STEPDOWN<(step-down-options)>

requests that multiplicity adjustments for the p-values of LS-mean estimates be further adjusted in a step-down fashion. Step-down methods increase the power of multiple testing procedures by taking advantage of the fact that a p-value will never be declared significant unless all smaller p-values are also declared significant. Note that the STEPDOWN adjustment combined with ADJUST= BON corresponds to the Holm (1979) and "Method 2" of Shaffer (1986); this is the default. Using step-down-adjusted p-values combined with ADJUST= SIMULATE corresponds to the method of Westfall (1997).

If the degrees-of-freedom method is DDFM= KENWARDROGER or DDFM= SATTERTHWAITE, then step-down-adjusted p-values are produced only if the ADJDFE= ROW option is in effect.

Also, the STEPDOWN option affects only p-values, not confidence limits. For ADJUST= SIMULATE, the generalized least squares hybrid approach of Westfall (1997) is employed to increase Monte Carlo accuracy.

You can specify the following step-down-options in parentheses:

MAXTIME=n

specifies the time (in seconds) to spend computing the maximal logically consistent sequential subsets of equality hypotheses for TYPE=LOGICAL. The default is MAXTIME=60. If the MAXTIME value is exceeded, the adjusted tests are not computed. When this occurs, you can try increasing the MAXTIME value. However, note that there are common multiple comparisons problems for which this computation requires a huge amount of time—for example, all pairwise comparisons between more than 10 groups. In such cases, try to use TYPE=FREE (the default) or TYPE=LOGICAL(n) for small n.

ORDER=PVALUE | ROWS

specifies the order in which the step-down tests are performed. ORDER=PVALUE is the default, with LS-mean estimates being declared significant only if all LS-mean estimates with smaller (unadjusted) p-values are significant. If you specify ORDER=ROWS, then significances are evaluated in the order in which they are specified.

REPORT

specifies that a report on the step-down adjustment be displayed, including a listing of the sequential subsets (Westfall, 1997) and, for ADJUST= SIMULATE, the step-down simulation results.

TYPE=LOGICAL<(n)> | FREE

If you specify TYPE=LOGICAL, the step-down adjustments are computed by using maximal logically consistent sequential subsets of equality hypotheses (Shaffer, 1986; Westfall, 1997). Alternatively, for TYPE=FREE, logical constraints are ignored when sequential subsets are computed. The TYPE=FREE results are more conservative than those for TYPE=LOGICAL, but they can be much more efficient to produce for many estimates. For example, it is not feasible to take logical constraints between all pairwise comparisons of more than about 10 groups. For this reason, TYPE=FREE is the default.

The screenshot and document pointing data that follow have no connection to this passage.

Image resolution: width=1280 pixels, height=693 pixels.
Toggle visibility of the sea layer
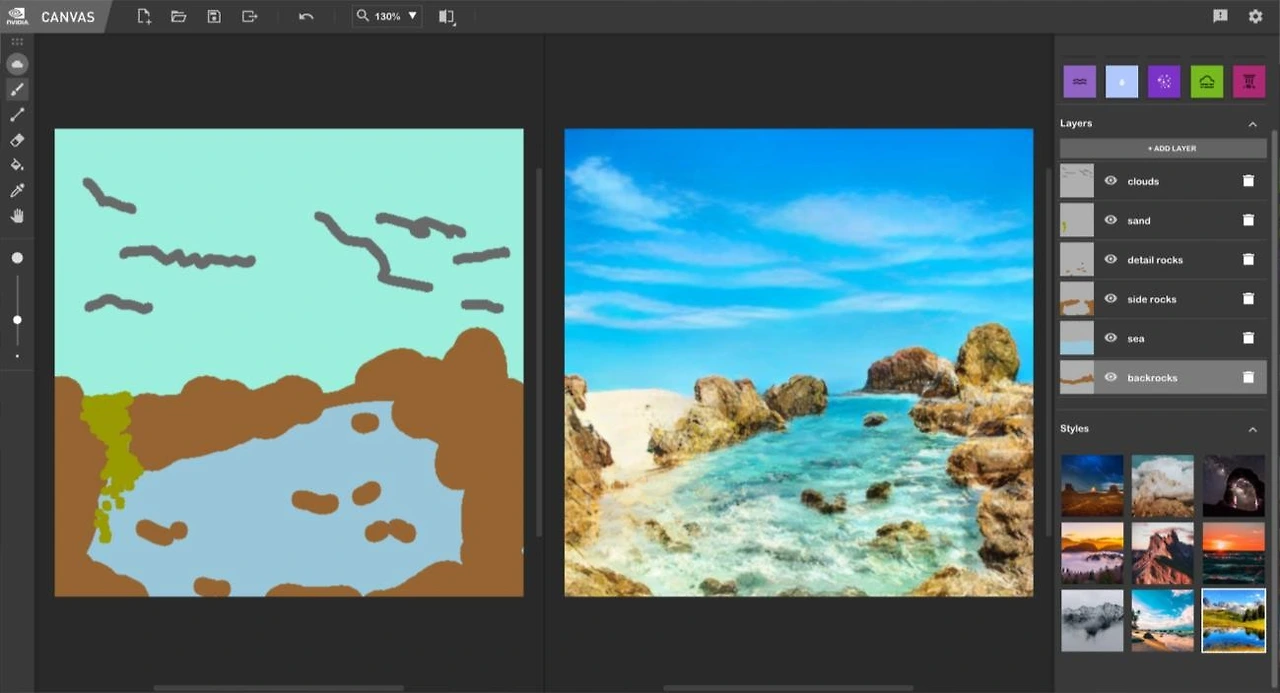pos(1110,338)
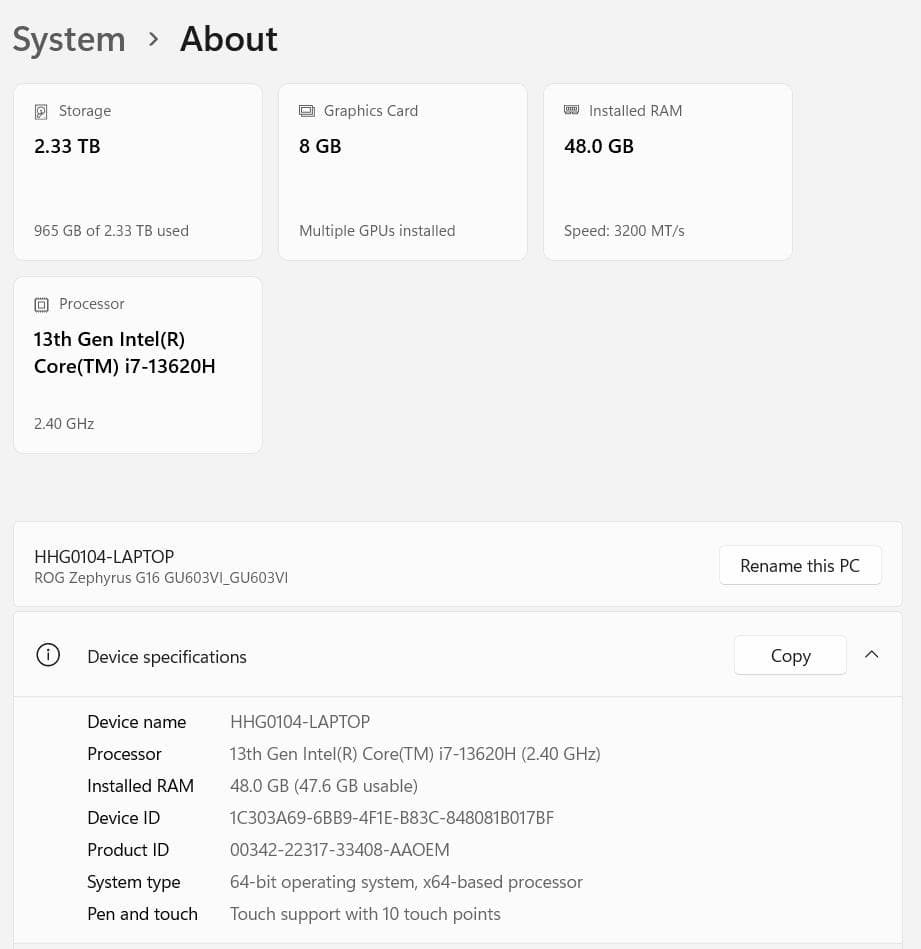This screenshot has width=921, height=949.
Task: Select the 48.0 GB Installed RAM tile
Action: pyautogui.click(x=667, y=171)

However, you can reduce the computational complexity of taking logical constraints into account by limiting the depth of the search tree used to compute them, specifying the optional depth parameter as a number n in parentheses after TYPE=LOGICAL. As with TYPE=FREE, results for TYPE=LOGICAL(n) are conservative relative to the true TYPE=LOGICAL results, but even for TYPE=LOGICAL(0), they can be appreciably less conservative than TYPE=FREE, and they are computationally feasible for much larger numbers of estimates. If you do not specify n or if n = –1, the full search tree is used.

UPPER
UPPERTAILED

requests that the p-value for the t test be based only on values that are greater than the test statistic. A two-tailed test is the default. An upper-tailed confidence limit is also produced if you specify the CL or ALPHA= option.

Note that for ADJUST= SCHEFFE the one-sided adjusted confidence intervals and one-sided adjusted p-values are the same as the corresponding two-sided statistics, because this adjustment is based on only the right tail of the F distribution.

If you request a joint test with the FTEST option, then a one-sided right-tailed order restriction is applied to all estimable functions, and the corresponding chi-bar-square statistic of Silvapulle and Sen (2004) is computed in addition to the two-sided, standard F or chi-square statistic. See the FTEST option for information about how to control the computation of the simulation-based chi-bar-square statistic.